# Bottle dump..olive bottles?



## SCJohn (Jul 30, 2017)

Found these on Saturday. Any ideas on them would be great. New to digging bottles so no clue of purpose or age.


----------



## Harry Pristis (Jul 30, 2017)

One cold cream jar and three condiment (cherries, cocktail onions, olives, etc.)  jars.


----------



## SCJohn (Jul 30, 2017)

Harry Pristis said:


> One cold cream jar and three condiment (cherries, cocktail onions, olives, etc.)  jars.

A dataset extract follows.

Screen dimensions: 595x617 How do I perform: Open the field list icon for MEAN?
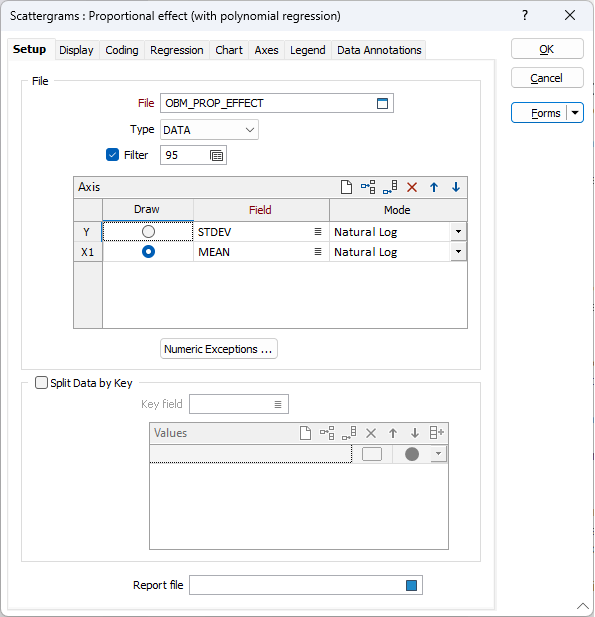tap(318, 252)
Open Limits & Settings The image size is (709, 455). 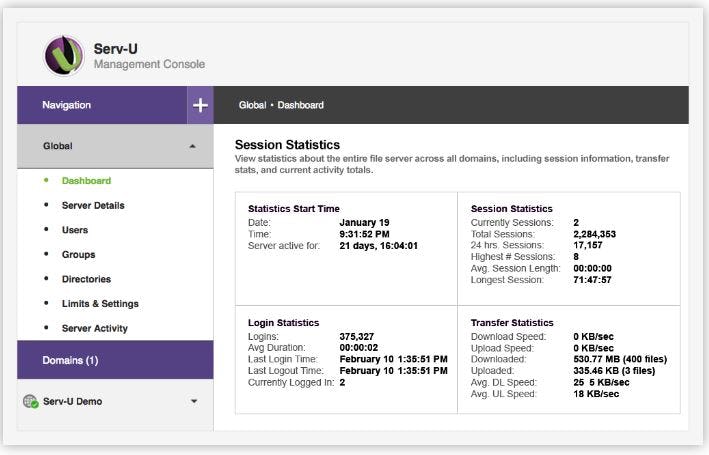pyautogui.click(x=100, y=304)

Thoughts on age? There are hundreds of bottle along this marsh in Charleston and I found a broken straight sided coke and a bunch of torpedo bottles but all are broken and no embossing. It's a muddy messy endeavor so wondering if it's worth digging.


----------



## botlguy (Jul 31, 2017)

All but the squatty jar are of an age that would get me back there digging. 1880s to 1900.
Jim S.


----------



## Harry Pristis (Jul 31, 2017)

Charleston!  Go for it!


----------



## RelicRaker (Aug 7, 2017)

Some interesting shapes there. Definitely worth another visit. Best of luck!


----------



## SoCal_bottle (Aug 8, 2017)

I have that same one on the end. Have no idea what was in it but I'm guessing olives.


----------



## SoCal_bottle (Aug 8, 2017)

BTW,
How are you cleaning them?
They look great.


----------



## SCJohn (Aug 9, 2017)

Just water. They are straight out of the"puff mud" as we call if. I went back to the site last Sunday. A lot more bottles came home. I had more tha I could carry out. My fav on Sunday was this 1904 AB beer. Great embossed eagle and A.


----------



## CanadianBottles (Aug 10, 2017)

Oh you've got yourself a great site there!  Anytime you're finding sodas of that age you're into a good spot.  I'd love to see close up pictures of the sodas and beers you've found!  And remember to take home any local drug store bottles you find as well, there are probably some of those as well there.


----------



## SCJohn (Aug 11, 2017)

Made it back to the site after work today and brought 4 home. 3 large sauce jars and a E.R. Durkee & co. Dressing. All came out very clean. Found a broken Germania beer co of Charleston. Heartbreaker...I'll get pics up Sunday after my return trip.


----------